O Sancor Seguros Vôlei Maringá afirmou que o futuro do projeto segue “indefinido” e negou já ter tomado a decisão sobre uma possível transferência para Londrina. Em nota enviada à imprensa, a equipe também rebateu declarações do secretário de Esportes de Maringá, Paulo Biazon, que havia acusado o projeto de se recusar a apresentar a proposta feita pela Prefeitura de Londrina.

Na quinta-feira (16), a FOLHA publicou que um acordo com Londrina estava próximo, após uma fonte ligada à administração municipal afirmar que a vinda do Sancor para representar a cidade na Superliga de Vôlei “estava fechada”, restando apenas ajustes para a oficialização.

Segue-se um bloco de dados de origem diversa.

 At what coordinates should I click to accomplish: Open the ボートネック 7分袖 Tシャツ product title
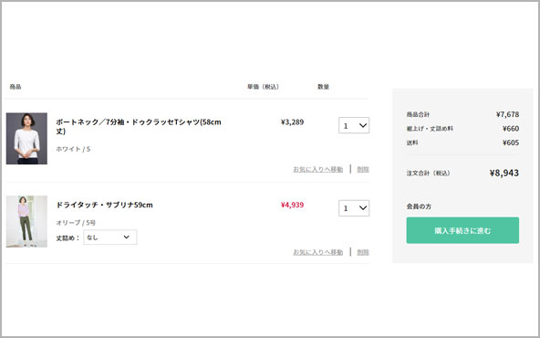[139, 126]
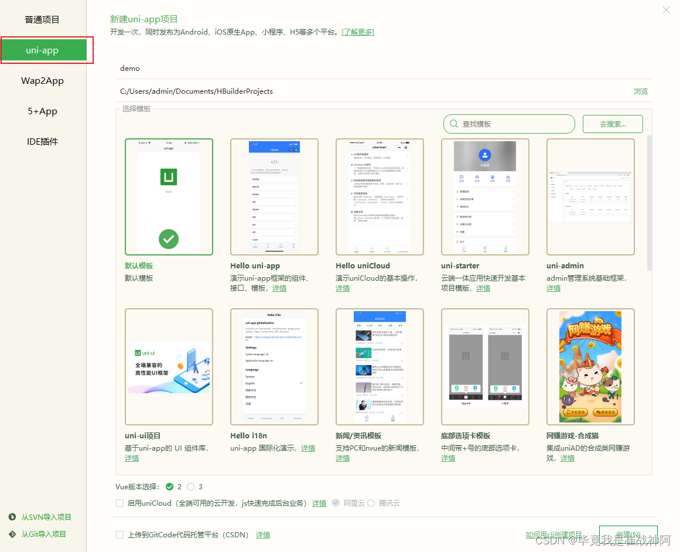Image resolution: width=680 pixels, height=552 pixels.
Task: Select the 普通项目 tab
Action: click(x=43, y=19)
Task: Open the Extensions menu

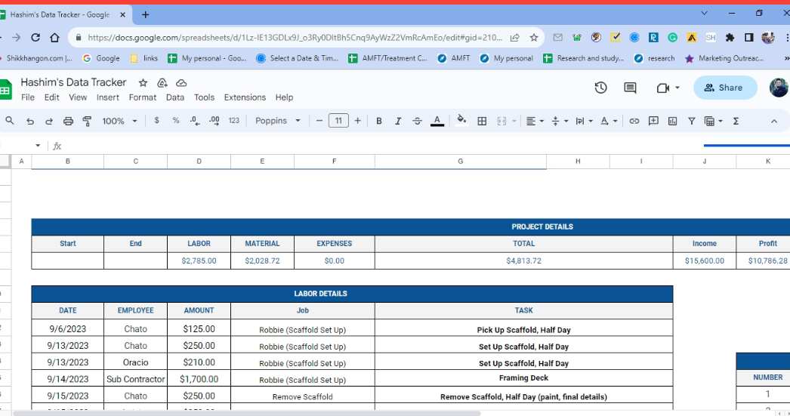Action: 245,97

Sobre as declarações do secretário, o Sancor ressaltou que não recebeu qualquer solicitação para apresentar a proposta de Londrina. "Não estamos leiloando o projeto", indicou a nota da Sancor.

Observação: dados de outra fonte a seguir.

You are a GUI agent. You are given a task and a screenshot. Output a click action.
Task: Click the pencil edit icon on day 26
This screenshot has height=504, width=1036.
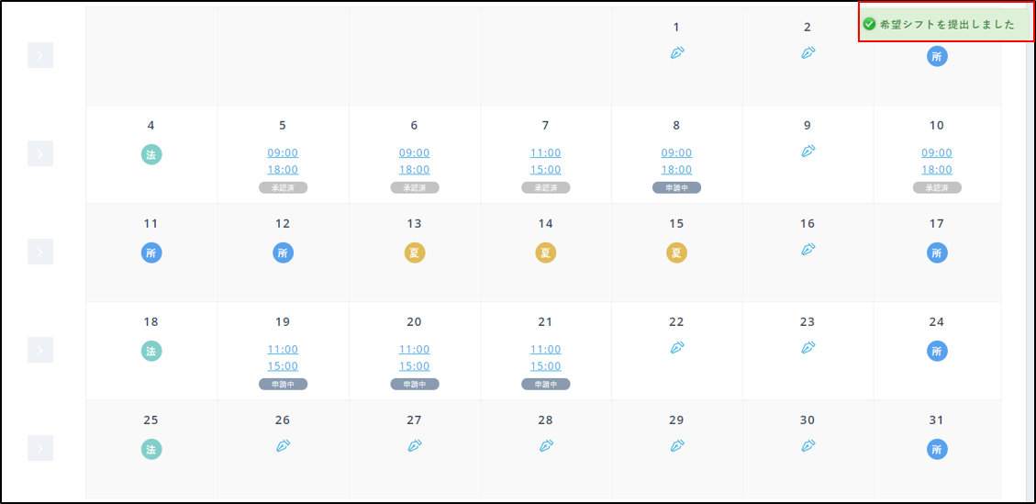283,445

Veja a nota oficial do Sancor Seguros Vôlei Maringá:

"O projeto Sancor Seguros Vôlei Maringá informa que segue indefinido o futuro da equipe sobre a permanência na cidade, representando o município na Superliga Feminina.

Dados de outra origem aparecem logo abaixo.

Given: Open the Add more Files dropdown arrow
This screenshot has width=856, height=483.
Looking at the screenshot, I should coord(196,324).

Em relação à entrevista concedida pelo secretário de Esportes, Paulo Biazon, na manhã de ontem, dia 16, durante a Sessão Ordinária da Câmara Municipal de Maringá, esclarecemos que a equipe realiza, sim, a inscrição de atletas para participação de competições oficiais, como Jogos da Juventude e Jogos abertos, e não inscrição para a Superliga. Esses registros são necessários e obrigatórios para vincular as atletas ao município, possibilitando que a equipe represente a cidade de Maringá na modalidade.

Esclarecemos ainda que, em nenhum momento, fomos questionados pelo Poder Executivo de Maringá sobre os valores da proposta recebida da Prefeitura de Londrina.

Reforçamos que não estamos leiloando o projeto. O que buscamos é o apoio mínimo necessário para a manutenção da equipe e a continuidade da representação de Maringá no cenário nacional do voleibol feminino."